Day 23

MATH 313: Survey Design and Sampling

Bastola

Difference Estimator of \(\mu_y\)

• The Difference Estimation method adjusts the sample mean \(\bar{y}\) by a value dependent on the difference \((\mu_x - \bar{x})\).
• This method is akin to a special case of regression where the regression coefficient \(b\) is set to 1, simplifying the estimation process.

Assumptions and Methodology

• Assume a linear relationship without a slope component: \(y = x + a\).
• Thus, any change in \(x\) directly translates to a change in \(y\): \[ \mu_y - \bar{y} = \mu_x - \bar{x} \]

Formulation of the Difference Estimator

• The difference estimator for the population mean \(\mu_y\) is: \[ \hat{\mu}_{y D} = \bar{y} + (\mu_x - \bar{x}) = \mu_x + (\bar{y} - \bar{x}) \]
• Here, \(\bar{d} = \bar{y} - \bar{x}\) represents the average difference between the variables.

Variance of the Difference Estimator

• The estimated variance of \(\hat{\mu}_{y D}\) is given by: \[ \hat{V}(\hat{\mu}_{y D}) = \left(1-\frac{n}{N}\right) \cdot \left(\frac{1}{n}\right) \cdot \frac{\sum_{i=1}^n\left(y_i - x_i - \bar{d}\right)^2}{(n-1)} \]
• This accounts for the sampling variability and the differences between the paired observations.

Error Bounds and Confidence Interval

• \((1-\alpha) \times 100\%\) bound on the error of estimation: \[ B = t_{1-\frac{\alpha}{2}, (n-1)} \cdot \sqrt{\hat{V}(\hat{\mu}_{y D})} \]
• Confidence Interval for \(\hat{\mu}_{y D}\): \[ \hat{\mu}_{y D} \pm B \]
• This interval estimates where the true mean \(\mu_y\) lies with \((1-\alpha) \times 100\%\) confidence.

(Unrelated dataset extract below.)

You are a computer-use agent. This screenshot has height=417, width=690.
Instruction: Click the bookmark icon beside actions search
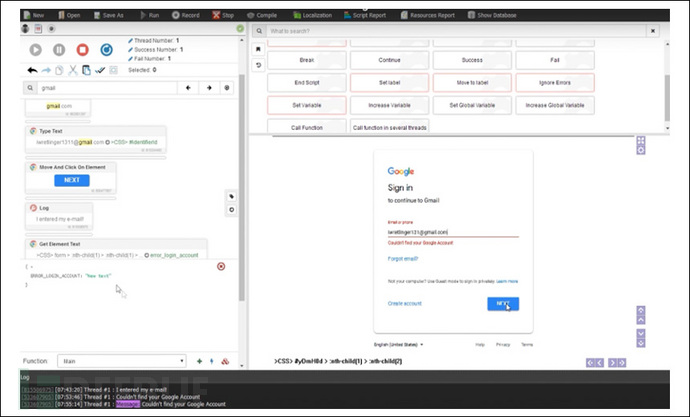[258, 48]
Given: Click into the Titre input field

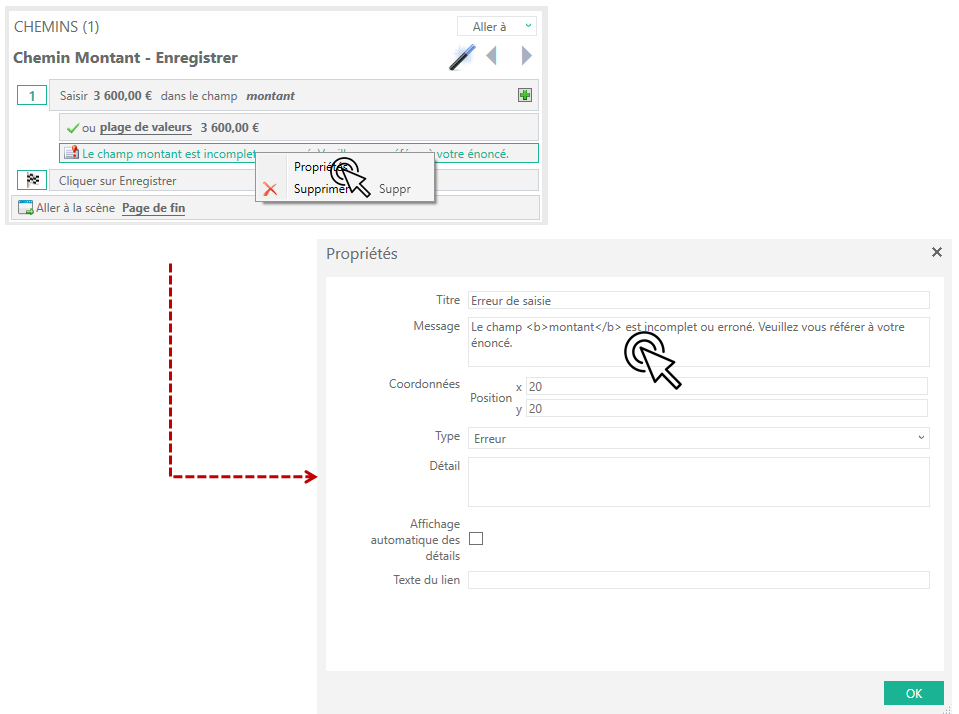Looking at the screenshot, I should 698,300.
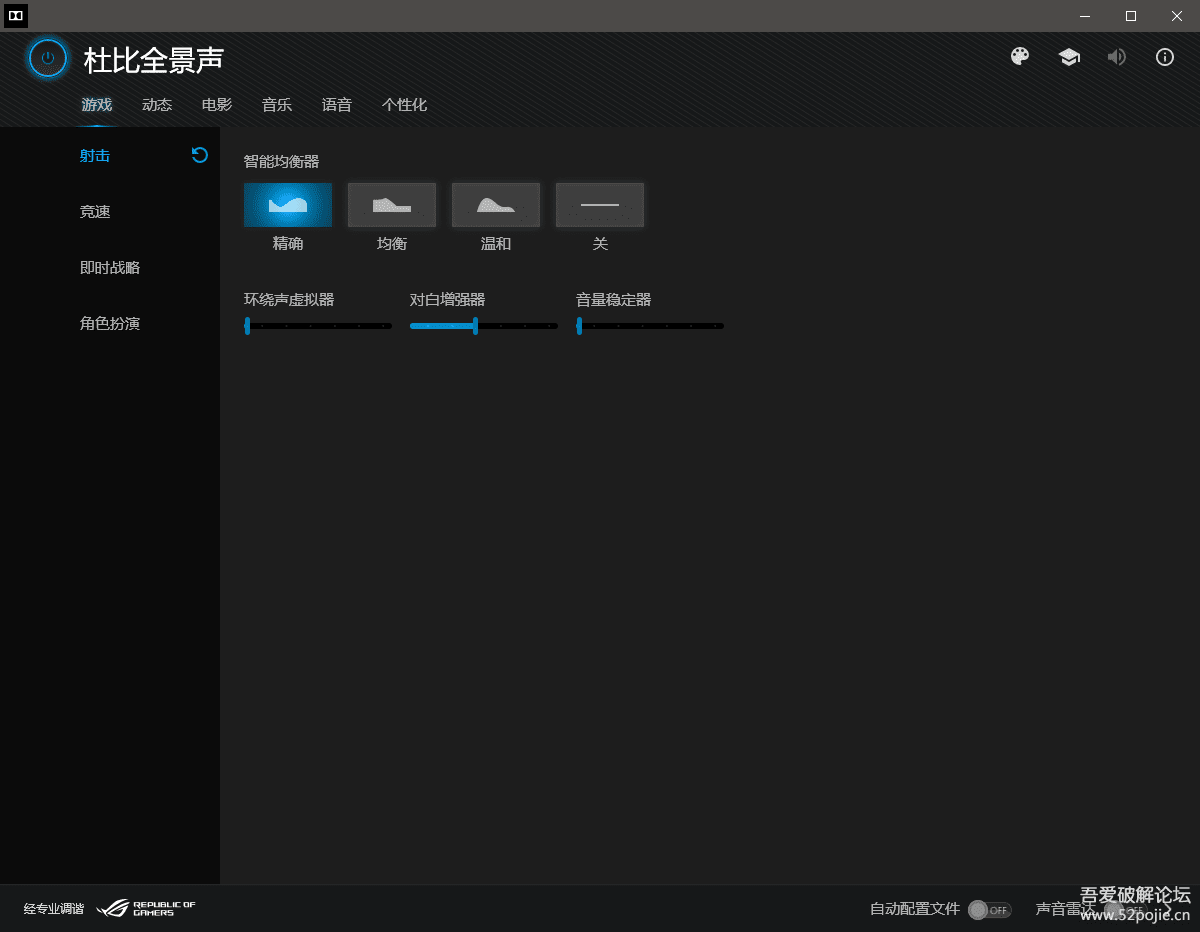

Example 1: Auditors are often interested in comparing the audited value of items with the bookvalue. Generally, book values are known for every item in the population, and auditvalues are obtained for a sample of these items. The book values can then be used toobtain a good estimate of the total or average audit value for the population. Suppose a population contains 180 inventory items with a stated book value of \(\$ 13,320\). Let \(x_i\) denote the book value and \(y_i\) the audit value of the \(i\) th item. A simple random sample of items yields the results shown in the following table. A plot of these data shows them to lie along a straight line through the origin, with a slope fairly close to 1 . Estimate the mean audit value of \(\mu_y\) by the difference method for this population (estimator value, estimated variance, \(95 \%\) bound on error, and \(95 \%\) confidence interval).